Records from a data collection
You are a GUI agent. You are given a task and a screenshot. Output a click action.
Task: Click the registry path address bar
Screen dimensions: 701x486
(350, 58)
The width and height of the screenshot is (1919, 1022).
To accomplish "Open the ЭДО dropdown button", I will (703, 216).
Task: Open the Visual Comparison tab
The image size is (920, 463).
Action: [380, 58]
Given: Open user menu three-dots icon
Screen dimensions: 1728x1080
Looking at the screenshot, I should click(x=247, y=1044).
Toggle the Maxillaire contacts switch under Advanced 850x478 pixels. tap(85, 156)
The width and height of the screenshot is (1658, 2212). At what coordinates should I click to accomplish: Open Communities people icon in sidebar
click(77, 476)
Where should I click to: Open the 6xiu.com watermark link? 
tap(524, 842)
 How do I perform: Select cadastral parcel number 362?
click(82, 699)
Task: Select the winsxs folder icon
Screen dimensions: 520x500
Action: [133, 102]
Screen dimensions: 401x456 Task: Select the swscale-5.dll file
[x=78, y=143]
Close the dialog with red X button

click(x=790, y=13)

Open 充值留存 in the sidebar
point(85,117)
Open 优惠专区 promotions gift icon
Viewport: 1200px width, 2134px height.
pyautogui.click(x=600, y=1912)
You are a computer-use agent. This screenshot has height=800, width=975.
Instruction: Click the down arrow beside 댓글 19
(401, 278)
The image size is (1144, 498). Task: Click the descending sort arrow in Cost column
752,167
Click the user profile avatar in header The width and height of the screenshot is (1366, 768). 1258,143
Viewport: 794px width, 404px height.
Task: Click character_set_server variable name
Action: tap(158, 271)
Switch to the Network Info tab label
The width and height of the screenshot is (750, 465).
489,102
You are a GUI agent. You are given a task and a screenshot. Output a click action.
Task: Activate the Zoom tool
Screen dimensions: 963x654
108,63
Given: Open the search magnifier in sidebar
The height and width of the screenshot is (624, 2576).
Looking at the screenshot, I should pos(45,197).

About this task:
Look above for the line with "Task: Activate the Zoom tool", then copy it and each later line exactly, stopping at the last line of the records.

Answer space:
Task: Activate the Zoom tool
Screen dimensions: 963x654
108,63
Given: Open the search magnifier in sidebar
The height and width of the screenshot is (624, 2576).
Looking at the screenshot, I should pos(45,197).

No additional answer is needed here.